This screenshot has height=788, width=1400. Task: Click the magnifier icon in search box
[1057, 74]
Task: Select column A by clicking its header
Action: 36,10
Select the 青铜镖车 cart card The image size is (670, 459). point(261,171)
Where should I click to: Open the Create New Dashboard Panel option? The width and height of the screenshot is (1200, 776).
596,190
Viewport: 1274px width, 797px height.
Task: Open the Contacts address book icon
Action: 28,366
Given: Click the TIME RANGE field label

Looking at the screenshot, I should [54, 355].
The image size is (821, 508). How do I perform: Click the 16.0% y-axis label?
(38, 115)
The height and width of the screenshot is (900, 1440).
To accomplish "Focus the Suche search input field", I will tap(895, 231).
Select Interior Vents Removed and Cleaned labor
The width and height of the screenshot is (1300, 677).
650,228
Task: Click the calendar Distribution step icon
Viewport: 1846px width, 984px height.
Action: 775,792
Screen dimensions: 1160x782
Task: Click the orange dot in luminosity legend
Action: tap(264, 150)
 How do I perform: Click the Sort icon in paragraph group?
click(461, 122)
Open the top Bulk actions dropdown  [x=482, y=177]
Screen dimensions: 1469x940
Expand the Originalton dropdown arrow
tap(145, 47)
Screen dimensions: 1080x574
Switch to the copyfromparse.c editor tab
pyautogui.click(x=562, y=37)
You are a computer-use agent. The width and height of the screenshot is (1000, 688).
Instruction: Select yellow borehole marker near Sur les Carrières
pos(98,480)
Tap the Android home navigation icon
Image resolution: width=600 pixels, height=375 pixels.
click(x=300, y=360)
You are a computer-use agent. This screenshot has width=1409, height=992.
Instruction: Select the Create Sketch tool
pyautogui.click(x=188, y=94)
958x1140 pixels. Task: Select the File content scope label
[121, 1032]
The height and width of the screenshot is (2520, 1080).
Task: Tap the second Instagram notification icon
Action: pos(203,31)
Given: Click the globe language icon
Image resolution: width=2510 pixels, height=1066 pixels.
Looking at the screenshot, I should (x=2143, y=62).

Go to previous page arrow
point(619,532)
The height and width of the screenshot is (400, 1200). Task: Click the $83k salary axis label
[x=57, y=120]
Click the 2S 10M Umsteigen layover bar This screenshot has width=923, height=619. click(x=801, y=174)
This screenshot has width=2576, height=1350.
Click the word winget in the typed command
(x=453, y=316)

**Your goal**. Look through the entries above. Copy out every line holding the word "agent".

**Written response**.
You are a computer-use agent. The width and height of the screenshot is (1000, 688).
You are a computer-use agent. This screenshot has width=1409, height=992.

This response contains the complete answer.